Ceph’s RBD (RADOS Block Device) layer presents thin-provisioned, snapshot-capable block images backed by the same RADOS object store underneath everything else in a Ceph cluster. RBD is what you wire to a hypervisor (libvirt + QEMU consume it natively), a Kubernetes CSI driver, or a bare metal Linux host that needs a network block device with replicated storage. This article walks pool creation, image provisioning, the two map paths (kernel rbd map vs userspace rbd-nbd), and how we structure snapshots and clones for the customer environments we run on top.

How to verify

# Pool, image, and pool stats
sudo ceph osd pool ls detail | grep rbd-data
sudo rbd pool stats rbd-data
sudo rbd ls --pool rbd-data --long
sudo rbd info rbd-data/vm-disk-01

# Map status on the client host
sudo rbd showmapped
sudo rbd device list
lsblk | grep rbd

# Snapshot inventory
sudo rbd snap ls rbd-data/vm-disk-01
sudo rbd snap ls --all rbd-data/vm-disk-01

What’s happening

An RBD image is a logical volume striped across many RADOS objects (4MB each by default). When you provision a 100 GiB image, Ceph creates one image header object and lazily writes 4MB chunks as the image fills — so a freshly created image consumes nearly zero capacity until something writes to it. Striping spreads I/O across many OSDs in parallel, which is why RBD scales bandwidth with cluster size in a way that single-disk volumes can’t. Replication and durability are handled by the pool the image lives in: a replicated pool with size=3 keeps three copies; an erasure-coded pool with k=4,m=2 keeps 6 chunks with any 2 lost recoverable.
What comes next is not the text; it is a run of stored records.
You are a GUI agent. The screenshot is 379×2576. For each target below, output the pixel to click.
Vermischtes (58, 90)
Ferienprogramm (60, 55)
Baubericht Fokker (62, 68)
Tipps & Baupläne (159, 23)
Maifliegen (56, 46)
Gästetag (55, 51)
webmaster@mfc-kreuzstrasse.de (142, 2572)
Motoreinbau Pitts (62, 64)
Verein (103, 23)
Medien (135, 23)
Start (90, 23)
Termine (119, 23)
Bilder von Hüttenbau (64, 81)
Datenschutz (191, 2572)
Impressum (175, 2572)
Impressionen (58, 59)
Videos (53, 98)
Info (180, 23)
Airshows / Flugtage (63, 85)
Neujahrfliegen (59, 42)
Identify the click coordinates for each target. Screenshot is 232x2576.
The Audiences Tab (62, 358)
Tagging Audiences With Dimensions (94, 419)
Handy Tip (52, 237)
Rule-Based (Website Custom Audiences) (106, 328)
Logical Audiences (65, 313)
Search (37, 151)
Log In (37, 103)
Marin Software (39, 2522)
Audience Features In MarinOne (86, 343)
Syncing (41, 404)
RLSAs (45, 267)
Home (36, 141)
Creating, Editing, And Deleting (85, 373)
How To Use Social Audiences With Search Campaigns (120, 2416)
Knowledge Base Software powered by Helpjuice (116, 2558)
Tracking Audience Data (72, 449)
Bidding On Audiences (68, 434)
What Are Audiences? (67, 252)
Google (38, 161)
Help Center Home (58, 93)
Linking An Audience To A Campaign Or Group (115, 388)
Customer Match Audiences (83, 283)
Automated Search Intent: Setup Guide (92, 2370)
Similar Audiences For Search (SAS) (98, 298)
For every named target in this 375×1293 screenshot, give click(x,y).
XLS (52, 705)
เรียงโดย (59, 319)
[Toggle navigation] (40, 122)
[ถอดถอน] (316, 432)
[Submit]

The map path matters in practice. The rbd kernel module gives you a block device (/dev/rbd0) that the OS sees like any other disk, with the lowest latency. The downside is feature compatibility — older kernels don’t understand newer image features like object-map or fast-diff, and you have to disable them at image-create time with --image-feature. The rbd-nbd userspace path supports all features at the cost of a userspace round trip on every I/O; we use it for clients running older kernels or where a feature is non-negotiable.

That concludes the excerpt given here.